The financial markets seem to have much more interest in the quantitative easing that the ECB is expected to implement tomorrow, a solid day from energy stocks, and, in the U.S. in particular, to a disappointing report from IBM.

Energy

Crude oil futures were up slightly, giving a boost to majors like Shell (LSE:RDSA), BP (LSE:BP.) and BG Group (LSE:BG.) This, in turn, gave a boost to FTSE, which grew for the fifth day in a row, reaching a six-week high. One strategist described the effect as “a relief rally” that has “prompted some people to build positions in energy stocks.” We should note that “relief” rhymes with “brief” and this is probably how long this rally will last, given the probability that OPEC still plans to keep the price of oil low.

IBM

IBM shares (NYSE:IBM) took a nosedive today, dropping to 151.07 from yesterday’s close of 156.95. When a blue chip company with nearly a billion shares outstanding loses $5.00 per share, that can put a drag on the leading indexes.

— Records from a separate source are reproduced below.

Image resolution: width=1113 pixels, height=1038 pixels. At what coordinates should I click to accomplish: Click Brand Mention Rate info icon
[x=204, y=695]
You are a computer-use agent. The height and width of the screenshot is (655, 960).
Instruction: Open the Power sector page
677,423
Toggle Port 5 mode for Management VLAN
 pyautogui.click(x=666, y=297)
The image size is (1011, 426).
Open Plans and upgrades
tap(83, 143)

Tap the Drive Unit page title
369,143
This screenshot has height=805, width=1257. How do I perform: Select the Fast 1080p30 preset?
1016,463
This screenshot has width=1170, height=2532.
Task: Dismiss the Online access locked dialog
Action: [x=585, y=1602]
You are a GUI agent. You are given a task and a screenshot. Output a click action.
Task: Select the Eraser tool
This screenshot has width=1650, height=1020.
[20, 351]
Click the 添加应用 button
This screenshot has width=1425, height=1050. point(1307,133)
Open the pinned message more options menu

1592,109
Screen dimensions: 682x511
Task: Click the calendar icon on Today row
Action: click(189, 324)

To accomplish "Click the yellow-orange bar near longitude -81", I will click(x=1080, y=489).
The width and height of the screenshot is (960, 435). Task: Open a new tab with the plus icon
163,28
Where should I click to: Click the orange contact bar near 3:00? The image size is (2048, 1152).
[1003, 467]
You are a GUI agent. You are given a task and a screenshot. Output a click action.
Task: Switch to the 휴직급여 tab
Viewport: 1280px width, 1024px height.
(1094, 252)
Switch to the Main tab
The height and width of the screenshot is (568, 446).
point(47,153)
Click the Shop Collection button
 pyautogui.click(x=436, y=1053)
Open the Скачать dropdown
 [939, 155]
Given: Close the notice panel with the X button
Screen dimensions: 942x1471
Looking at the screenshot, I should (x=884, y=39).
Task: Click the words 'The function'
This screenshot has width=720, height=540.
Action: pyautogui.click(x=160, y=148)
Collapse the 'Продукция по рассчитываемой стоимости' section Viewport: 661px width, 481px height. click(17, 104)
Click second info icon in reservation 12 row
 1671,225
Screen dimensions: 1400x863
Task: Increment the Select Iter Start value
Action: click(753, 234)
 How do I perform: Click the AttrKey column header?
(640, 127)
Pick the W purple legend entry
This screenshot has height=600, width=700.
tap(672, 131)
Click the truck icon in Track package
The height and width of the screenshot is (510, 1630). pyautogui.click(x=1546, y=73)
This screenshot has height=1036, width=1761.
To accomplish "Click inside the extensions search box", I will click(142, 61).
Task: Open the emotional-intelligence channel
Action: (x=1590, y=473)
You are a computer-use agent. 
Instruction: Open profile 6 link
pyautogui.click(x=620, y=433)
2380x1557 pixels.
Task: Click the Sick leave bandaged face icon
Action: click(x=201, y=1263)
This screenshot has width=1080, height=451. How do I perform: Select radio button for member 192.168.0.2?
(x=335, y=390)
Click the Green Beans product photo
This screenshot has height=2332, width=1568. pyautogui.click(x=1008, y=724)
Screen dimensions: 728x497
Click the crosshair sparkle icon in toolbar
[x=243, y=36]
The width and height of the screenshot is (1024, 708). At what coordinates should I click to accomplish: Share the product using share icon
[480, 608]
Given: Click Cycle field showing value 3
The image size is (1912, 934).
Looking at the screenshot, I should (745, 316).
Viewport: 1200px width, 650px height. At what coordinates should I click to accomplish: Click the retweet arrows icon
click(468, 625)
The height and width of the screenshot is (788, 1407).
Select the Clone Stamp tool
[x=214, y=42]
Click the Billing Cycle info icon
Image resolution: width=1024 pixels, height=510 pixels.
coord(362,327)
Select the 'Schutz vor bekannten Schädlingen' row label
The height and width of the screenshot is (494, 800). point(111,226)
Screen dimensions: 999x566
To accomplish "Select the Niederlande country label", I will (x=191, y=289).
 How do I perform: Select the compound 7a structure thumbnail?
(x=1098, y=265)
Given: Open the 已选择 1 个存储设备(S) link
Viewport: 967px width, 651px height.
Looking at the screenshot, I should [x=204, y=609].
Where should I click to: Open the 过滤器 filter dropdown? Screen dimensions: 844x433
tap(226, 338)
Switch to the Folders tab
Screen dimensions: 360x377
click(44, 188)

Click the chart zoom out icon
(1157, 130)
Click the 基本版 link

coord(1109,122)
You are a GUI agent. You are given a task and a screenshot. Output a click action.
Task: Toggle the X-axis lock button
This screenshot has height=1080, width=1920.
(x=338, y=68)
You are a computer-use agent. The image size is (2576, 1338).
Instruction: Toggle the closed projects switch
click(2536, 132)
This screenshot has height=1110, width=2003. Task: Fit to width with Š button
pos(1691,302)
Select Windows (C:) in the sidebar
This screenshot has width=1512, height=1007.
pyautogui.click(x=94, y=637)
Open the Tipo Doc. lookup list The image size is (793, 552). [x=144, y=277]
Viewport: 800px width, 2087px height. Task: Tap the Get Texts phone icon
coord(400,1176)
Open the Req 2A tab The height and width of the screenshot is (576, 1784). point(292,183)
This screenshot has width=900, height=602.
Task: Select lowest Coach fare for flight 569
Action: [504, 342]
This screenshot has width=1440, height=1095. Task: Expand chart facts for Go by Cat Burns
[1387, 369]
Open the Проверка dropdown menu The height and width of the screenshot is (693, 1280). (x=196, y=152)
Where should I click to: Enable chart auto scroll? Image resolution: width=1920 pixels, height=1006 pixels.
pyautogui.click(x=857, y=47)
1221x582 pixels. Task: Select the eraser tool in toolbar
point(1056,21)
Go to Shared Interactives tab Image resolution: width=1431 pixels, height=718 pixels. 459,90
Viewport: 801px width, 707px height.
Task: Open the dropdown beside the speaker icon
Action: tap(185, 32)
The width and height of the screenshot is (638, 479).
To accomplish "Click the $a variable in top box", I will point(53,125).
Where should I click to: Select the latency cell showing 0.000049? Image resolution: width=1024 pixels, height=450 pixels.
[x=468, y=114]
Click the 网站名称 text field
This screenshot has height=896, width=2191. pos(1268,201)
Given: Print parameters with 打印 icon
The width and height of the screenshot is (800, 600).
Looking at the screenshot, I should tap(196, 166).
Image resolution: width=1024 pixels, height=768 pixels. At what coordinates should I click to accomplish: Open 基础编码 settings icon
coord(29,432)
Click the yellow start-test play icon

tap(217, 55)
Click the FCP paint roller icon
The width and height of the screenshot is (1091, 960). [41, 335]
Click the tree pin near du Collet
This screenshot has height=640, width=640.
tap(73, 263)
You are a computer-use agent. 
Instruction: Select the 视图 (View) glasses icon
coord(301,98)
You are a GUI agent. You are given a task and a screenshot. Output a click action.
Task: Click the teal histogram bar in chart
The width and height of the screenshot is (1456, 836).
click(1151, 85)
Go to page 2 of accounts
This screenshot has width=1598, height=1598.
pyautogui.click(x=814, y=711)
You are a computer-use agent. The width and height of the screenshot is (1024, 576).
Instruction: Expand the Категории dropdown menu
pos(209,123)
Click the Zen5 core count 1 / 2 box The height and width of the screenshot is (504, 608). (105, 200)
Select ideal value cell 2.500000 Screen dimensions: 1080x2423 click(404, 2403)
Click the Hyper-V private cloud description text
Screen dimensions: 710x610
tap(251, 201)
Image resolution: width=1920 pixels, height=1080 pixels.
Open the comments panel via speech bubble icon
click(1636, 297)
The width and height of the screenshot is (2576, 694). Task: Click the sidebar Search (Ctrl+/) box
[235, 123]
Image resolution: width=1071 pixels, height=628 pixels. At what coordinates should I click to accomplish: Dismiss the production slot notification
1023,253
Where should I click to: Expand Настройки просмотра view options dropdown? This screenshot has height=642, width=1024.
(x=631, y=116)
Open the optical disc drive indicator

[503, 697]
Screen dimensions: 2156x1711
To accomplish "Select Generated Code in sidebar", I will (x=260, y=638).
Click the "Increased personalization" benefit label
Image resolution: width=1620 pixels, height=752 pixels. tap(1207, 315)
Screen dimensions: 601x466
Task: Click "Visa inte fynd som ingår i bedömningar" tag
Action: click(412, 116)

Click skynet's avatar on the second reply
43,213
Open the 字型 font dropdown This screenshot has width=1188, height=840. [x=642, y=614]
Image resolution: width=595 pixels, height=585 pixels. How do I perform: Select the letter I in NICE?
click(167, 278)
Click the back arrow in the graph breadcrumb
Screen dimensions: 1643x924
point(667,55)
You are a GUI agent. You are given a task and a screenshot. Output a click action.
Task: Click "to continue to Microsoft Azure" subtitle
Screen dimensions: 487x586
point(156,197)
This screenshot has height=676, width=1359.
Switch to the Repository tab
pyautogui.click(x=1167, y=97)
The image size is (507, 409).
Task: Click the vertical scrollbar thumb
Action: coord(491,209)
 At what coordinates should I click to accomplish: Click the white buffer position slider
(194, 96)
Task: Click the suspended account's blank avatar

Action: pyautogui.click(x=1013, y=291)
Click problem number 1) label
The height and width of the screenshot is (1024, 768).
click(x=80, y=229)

In fact, both the S&P and the Dow were down early in the day, as the plunge of IBM’s share created an immediate impact. Here is a brief summary of the IBM report, using GAAP.

  • Q4 2014
    • Revenue down 12%
    • Net income down 11%
    • Pre-tax income flat
    • Diluted EPS down 4%
  • FY 2014
    • Revenue down 6%
    • Net income down 7%
    • Pre-tax income down 1%
    • Diluted EPS up 2%

The operative word seems to be “down.” Nonetheless, there were a few bright spots and they were all in increasingly important grow areas. Cloud computing revenue grew by 16%. Security revenue increased by 19%. Business analytics revenue rose by 7% and mobile revenue trebled.

ECB

A strategist at Wunderlich Securities put perspective on the markets this morning, saying that “The biggest concern that investors have … is what happens tomorrow with the ECB and the larger risk is of the ECB doing something that disappoints markets.” (emphasis mine)

We are at one of those proverbial crossroads where we must wait for someone else to choose which direction to take. In this case that someone else is the ECB. Generally speaking, the consensus has been that the ECB would begin an asset purchase plan of up to €50 billion or more. However, CNBC reported that Ewald Nowotny, a member of the ECB Governing Council, has suggested that investors curb their enthusiasm, hinting that the bank may not implement changes as dramatic as the Swiss and others of us have anticipated.

Obama’s State of the Union Address

Do you really care? I told you what he was going to say yesterday. He just took longer to say it.